Data under study:
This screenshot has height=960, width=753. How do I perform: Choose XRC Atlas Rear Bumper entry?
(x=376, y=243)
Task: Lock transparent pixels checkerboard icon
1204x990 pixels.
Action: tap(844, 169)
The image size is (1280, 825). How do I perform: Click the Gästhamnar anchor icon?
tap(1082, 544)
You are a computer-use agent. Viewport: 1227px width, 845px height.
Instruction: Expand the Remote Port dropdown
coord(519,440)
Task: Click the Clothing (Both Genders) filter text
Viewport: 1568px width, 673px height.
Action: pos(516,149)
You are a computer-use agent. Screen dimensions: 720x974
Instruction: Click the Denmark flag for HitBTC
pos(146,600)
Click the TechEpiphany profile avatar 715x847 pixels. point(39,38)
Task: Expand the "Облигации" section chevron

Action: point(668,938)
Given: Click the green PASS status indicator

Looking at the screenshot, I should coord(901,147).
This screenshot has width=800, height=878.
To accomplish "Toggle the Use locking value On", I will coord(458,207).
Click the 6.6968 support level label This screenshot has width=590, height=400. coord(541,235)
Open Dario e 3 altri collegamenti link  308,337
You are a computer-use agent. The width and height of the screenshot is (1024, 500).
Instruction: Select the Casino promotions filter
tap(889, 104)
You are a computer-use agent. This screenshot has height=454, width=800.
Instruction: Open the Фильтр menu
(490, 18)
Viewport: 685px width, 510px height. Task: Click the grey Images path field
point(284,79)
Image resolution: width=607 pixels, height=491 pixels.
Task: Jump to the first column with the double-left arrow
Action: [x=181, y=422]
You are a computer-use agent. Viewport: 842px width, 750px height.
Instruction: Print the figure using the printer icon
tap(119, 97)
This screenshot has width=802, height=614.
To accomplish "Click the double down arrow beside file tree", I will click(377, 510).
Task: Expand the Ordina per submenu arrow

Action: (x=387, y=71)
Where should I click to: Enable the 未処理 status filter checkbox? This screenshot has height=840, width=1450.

About this exercise: Beginning with the line that contains "Viewport: 685px width, 510px" and ending with the last line of the data above, return those lines exactly and nothing else.

Response:
Viewport: 685px width, 510px height. Task: Click the grey Images path field
point(284,79)
Image resolution: width=607 pixels, height=491 pixels.
Task: Jump to the first column with the double-left arrow
Action: [x=181, y=422]
You are a computer-use agent. Viewport: 842px width, 750px height.
Instruction: Print the figure using the printer icon
tap(119, 97)
This screenshot has width=802, height=614.
To accomplish "Click the double down arrow beside file tree", I will click(377, 510).
Task: Expand the Ordina per submenu arrow

Action: (x=387, y=71)
Where should I click to: Enable the 未処理 status filter checkbox? This screenshot has height=840, width=1450.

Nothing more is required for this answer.